O Corinthians encara o Grêmio neste sábado, em Porto Alegre, pelo Brasileirão, na última rodada antes da pausa da Copa do Mundo. A partida pode impactar a continuidade de parte do elenco, já que vários jogadores ainda não atingiram o limite de jogos que permite defender outro clube da Série A na temporada. Gabriel Paulista e Allan podem ultrapassar a marca caso entrem em campo.
A lista de atletas abaixo do limite inclui Matheus Pereira (10 jogos), Jesse Lingard (9), Memphis Depay, Vitinho e Pedro Raul (8), André Ramalho, Dieguinho e Zakaria Labyad (7), Fabrizio Angileri, Gui Negão e Kaio César (5), Charles (4) e Alex Santana (1). Internamente, jogadores menos utilizados passaram a ser observados como possíveis saídas, inclusive por empréstimo, para reduzir gastos com salários.

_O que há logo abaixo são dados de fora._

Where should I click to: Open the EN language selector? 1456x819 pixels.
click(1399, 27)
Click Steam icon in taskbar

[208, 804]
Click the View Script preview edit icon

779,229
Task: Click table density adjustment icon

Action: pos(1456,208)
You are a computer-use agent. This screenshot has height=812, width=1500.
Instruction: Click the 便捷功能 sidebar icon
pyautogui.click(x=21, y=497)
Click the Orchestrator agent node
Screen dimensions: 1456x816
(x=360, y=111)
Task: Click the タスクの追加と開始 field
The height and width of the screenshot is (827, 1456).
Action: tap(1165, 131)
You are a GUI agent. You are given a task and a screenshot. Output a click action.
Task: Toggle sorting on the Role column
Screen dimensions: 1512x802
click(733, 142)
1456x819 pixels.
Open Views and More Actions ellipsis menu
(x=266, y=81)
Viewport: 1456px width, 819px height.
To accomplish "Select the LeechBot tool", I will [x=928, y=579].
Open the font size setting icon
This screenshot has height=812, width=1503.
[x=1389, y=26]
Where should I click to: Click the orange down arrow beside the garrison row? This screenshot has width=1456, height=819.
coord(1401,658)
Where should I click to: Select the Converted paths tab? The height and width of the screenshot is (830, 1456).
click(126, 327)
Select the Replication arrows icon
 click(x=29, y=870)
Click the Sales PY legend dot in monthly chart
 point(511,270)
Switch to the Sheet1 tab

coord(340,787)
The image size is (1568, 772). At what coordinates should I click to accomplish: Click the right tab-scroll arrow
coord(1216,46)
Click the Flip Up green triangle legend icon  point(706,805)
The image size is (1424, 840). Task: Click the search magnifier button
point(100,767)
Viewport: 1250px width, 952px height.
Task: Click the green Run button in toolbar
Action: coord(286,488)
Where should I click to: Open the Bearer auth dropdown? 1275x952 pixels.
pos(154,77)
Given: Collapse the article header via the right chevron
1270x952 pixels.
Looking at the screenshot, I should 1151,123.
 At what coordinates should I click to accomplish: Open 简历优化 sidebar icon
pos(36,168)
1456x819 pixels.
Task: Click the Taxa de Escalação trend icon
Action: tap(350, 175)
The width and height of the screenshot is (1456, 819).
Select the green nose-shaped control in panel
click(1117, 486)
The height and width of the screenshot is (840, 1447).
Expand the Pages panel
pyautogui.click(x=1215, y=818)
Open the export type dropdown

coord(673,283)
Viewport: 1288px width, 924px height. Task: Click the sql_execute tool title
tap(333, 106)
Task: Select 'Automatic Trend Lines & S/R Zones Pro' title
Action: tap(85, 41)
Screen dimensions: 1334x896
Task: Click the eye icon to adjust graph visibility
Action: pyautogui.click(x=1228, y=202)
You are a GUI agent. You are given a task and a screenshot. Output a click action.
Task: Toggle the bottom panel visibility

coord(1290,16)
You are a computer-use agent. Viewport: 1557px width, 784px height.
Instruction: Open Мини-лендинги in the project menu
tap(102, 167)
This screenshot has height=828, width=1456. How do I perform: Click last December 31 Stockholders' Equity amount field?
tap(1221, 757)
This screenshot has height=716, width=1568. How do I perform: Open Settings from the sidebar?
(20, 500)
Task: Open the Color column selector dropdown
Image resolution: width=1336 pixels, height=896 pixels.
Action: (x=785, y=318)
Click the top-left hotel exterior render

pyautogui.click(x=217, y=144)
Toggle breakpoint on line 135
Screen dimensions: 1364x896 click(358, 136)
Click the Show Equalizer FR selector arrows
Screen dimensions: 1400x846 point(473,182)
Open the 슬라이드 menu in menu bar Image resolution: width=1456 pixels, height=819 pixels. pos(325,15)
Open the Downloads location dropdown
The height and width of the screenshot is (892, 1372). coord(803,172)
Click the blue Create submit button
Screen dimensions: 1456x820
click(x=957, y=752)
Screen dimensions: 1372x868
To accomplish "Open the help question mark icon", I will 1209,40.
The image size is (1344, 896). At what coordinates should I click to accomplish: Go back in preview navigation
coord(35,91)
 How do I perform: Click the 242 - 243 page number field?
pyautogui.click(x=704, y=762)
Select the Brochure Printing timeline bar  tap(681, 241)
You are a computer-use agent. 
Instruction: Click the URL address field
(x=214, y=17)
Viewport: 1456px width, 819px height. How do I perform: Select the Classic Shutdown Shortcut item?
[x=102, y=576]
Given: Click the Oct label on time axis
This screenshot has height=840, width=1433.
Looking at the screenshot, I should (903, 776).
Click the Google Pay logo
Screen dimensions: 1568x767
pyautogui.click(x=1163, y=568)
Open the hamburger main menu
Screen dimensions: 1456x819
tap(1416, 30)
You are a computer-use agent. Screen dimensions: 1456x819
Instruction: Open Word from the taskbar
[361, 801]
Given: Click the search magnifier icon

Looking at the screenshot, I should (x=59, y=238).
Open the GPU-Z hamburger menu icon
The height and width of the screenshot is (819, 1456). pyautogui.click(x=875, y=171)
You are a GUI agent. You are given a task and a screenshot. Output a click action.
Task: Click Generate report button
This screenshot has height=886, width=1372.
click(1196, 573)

Alex Santana, Charles e Pedro Raul aparecem entre os nomes avaliados nesse cenário, já que a prática de reduzir o custo mensal vem ganhando importância. O clube opera com aproximadamente R$ 35 milhões mensais no futebol profissional, com a meta de reduzir para abaixo de R$ 30 milhões.
No aspecto financeiro, o Corinthians fechou o primeiro trimestre de 2026 com déficit de R$ 131 milhões e dívida total de R$ 2,7 bilhões. A diretoria atribui o resultado à ausência de vendas de atletas no início do ano, apesar da tentativa de levantar recursos na primeira janela de transferências.
A esperança era arrecadar cerca de R$ 75 milhões com negociações, mas o clube priorizou manter a base para a Libertadores, assegurando classificação às oitavas e liderança do grupo. O balancete projeta 20 milhões de euros (cerca de R$ 118 milhões) com vendas na próxima janela, frente a uma meta de R$ 151 milhões no orçamento.
Internamente, há preocupação de que a necessidade de caixa possa subir para cerca de R$ 300 milhões diante dos resultados iniciais do ano. O foco de mercado passa a ser o exterior, com o objetivo de negociar atletas para clubes internacionais, mantendo a base titular sob cuidado.
O técnico Fernando Diniz busca conservar os pilares da equipe, avaliando nomes como Hugo Souza, Matheuzinho e Yuri Alberto como potenciais alvos de mercado externo. André Carrillo e Breno Bidon aparecem entre os ativos com maior potencial de retorno financeiro. Bidon, no entanto, pode ter reposição interna mais viável.
Para ampliar as possibilidades, o Corinthians contratou o analista Gabriel Correa, com passagem por Chelsea e Manchester United, para fortalecer a exposição de jogadores no mercado internacional, especialmente em centros europeus alternativos, Turquia, Ásia e Oriente Médio.